FictionBook is an open XML-based e-book format, which originated and gained popularity in Russia. The FictionBook files have the .fb2 filename extension.

The FictionBook format does not specify the appearance of a document; instead, it describes its structure. For example, there are special tags for epigraphs, verses and quotations. All the ebook metadata, such as the author name, title, and publisher, is also present in the ebook file. Hence the format is convenient for automatic processing, indexing, and ebook collection management. This also allows automatic conversion into other formats.

Features of FictionBook[edit]

  • Free and open format with multiple hardware and software implementations
  • DRM-free
  • Supports reflow by design
  • Simple semantic markup
  • Optimized for narrative literature
  • Embeds metadata, proposes its own scheme for genre description
  • Supports Unicode
  • Documents may contain:
    • Structured text organized in nested sections (optionally titled)
    • Subtitles (which do not appear in the table of contents)
    • Epigraphs
    • Poetry
    • Quotations
    • References and footnotes
    • Tables (but not all readers support them)
    • Raster images (PNG or JPEG)
  • Inline formatting:
    • Strong (usually bold)
    • Emphasized (usually slanted or italic)
    • Strikethrough
    • Superscript
    • Subscript
    • Program code (usually in monospace font)

Differences from other ebook formats[edit]

In contrast to other eBook formats (e.g. ePub), FictionBook eBook consists of just one XML file. Images are converted to Base64 and reside inside the <binary> tag, so the size of the embedded images is increased by approximately 37%. Often FictionBook files are distributed inside Zip archives, and most of hardware and software readers can work with compressed FictionBook files (* directly.

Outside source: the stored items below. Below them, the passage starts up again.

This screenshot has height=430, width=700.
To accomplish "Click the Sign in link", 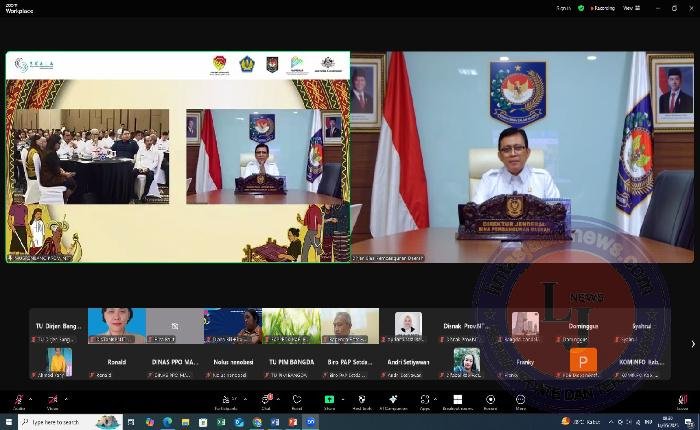I will tap(564, 8).
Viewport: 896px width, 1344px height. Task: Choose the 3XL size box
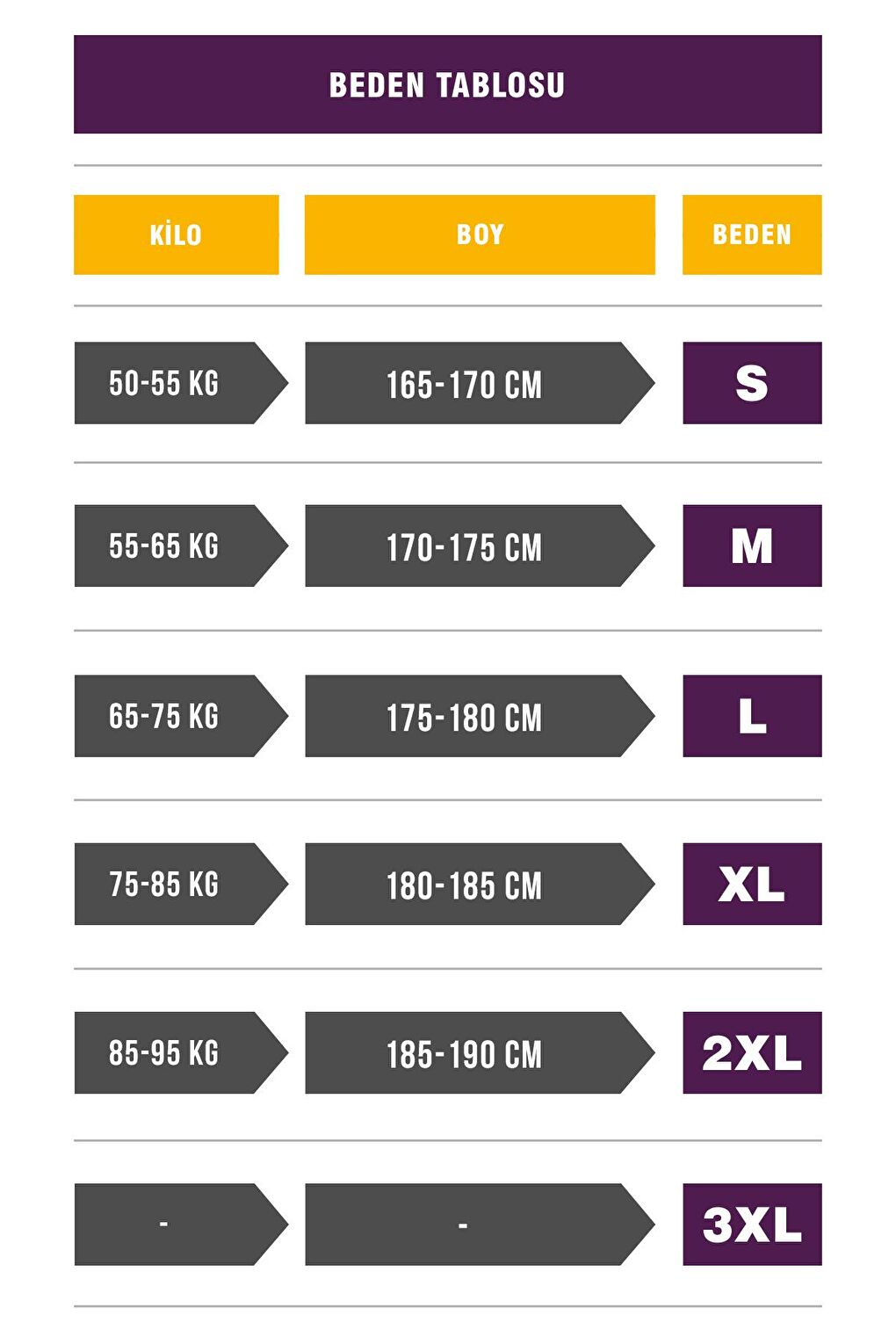752,1225
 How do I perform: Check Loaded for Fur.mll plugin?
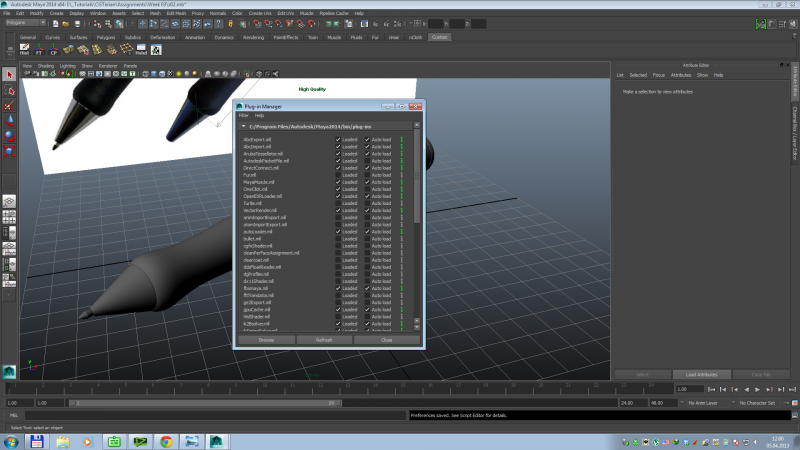[338, 175]
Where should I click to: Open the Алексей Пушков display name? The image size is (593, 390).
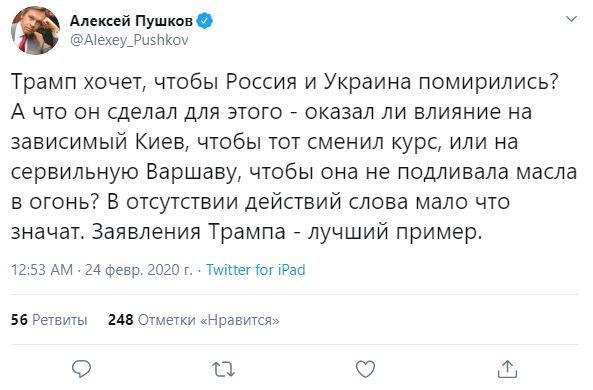[131, 21]
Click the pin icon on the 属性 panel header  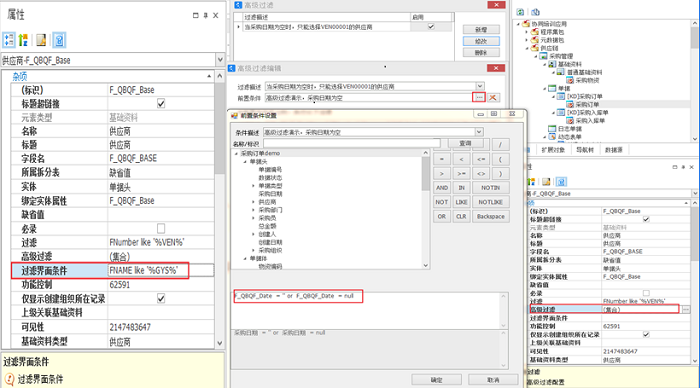[x=205, y=15]
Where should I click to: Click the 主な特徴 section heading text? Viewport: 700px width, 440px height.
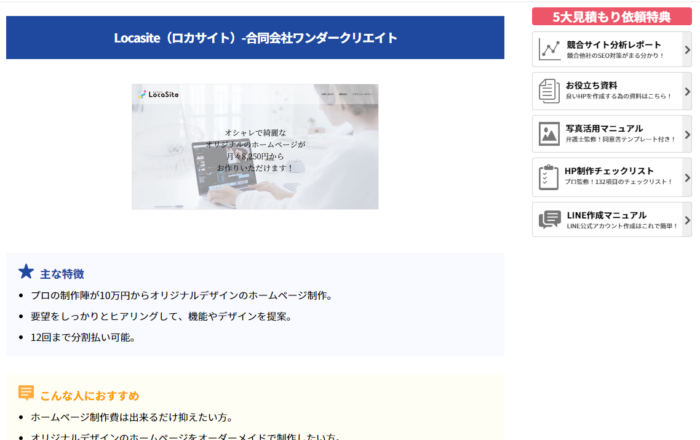coord(62,273)
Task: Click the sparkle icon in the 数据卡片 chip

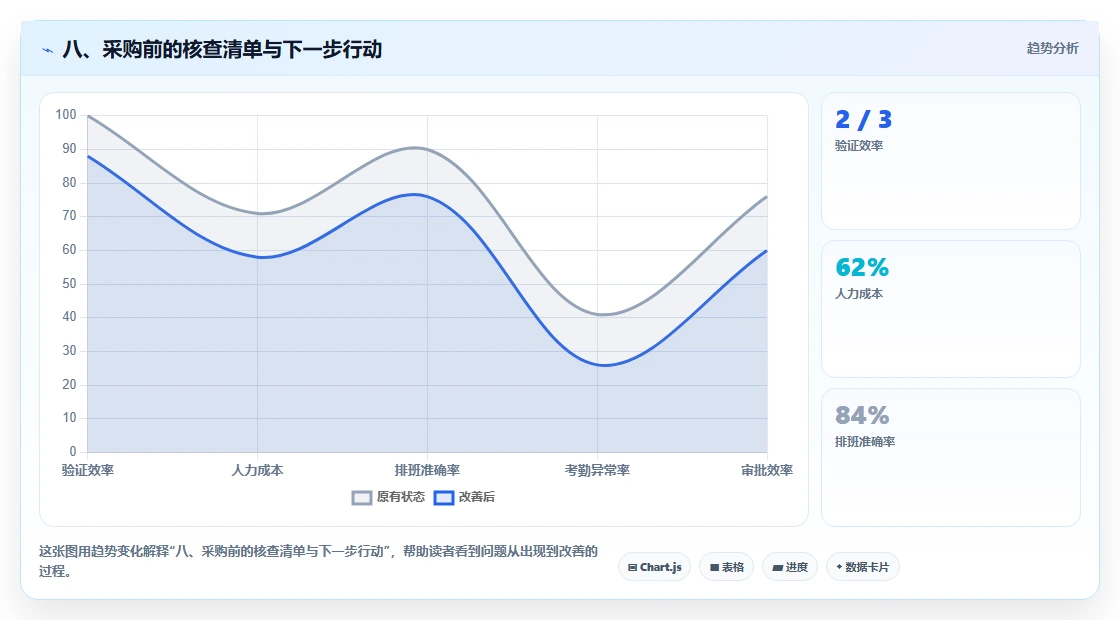Action: (839, 567)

The metadata and the plain text data are always placed in the beginning of the FictionBook file, while more heavyweight binary images are placed in the end. This allows software to start rendering or processing FictionBook before the file is available entirely.

FictionBook is the format of choice of some of the community-driven online electronic libraries. It does not allow for Digital Rights Management of any kind.

Software and hardware support[edit]

It is supported by e-book readers such as FBReader, AlReader, Haali Reader, STDU Viewer, CoolReader, Okular, Documents for iOS, and some others. Many hardware vendors support FictionBook in their firmwares: BeBook One, BeBook Mini and BeBook Club in Europe (and other Hanlin V3 and V5 based devices), all PocketBook Readers, COOL-ER devices, Cybook Opus and Cybook Gen3, and ASUS Eee Reader DR900. Devices based on the Hanvon N516 design can read FictionBook if custom OpenInkpot firmware is installed; it is factory default for Azbooka 516. Amazon's Kindle, Barnes & Noble's Nook, and Sony devices do not support FictionBook directly. However, a GNU GPL cross-platform ebook manager called Calibre allows conversion of .fb2 books into formats suitable for any e-reader.[1]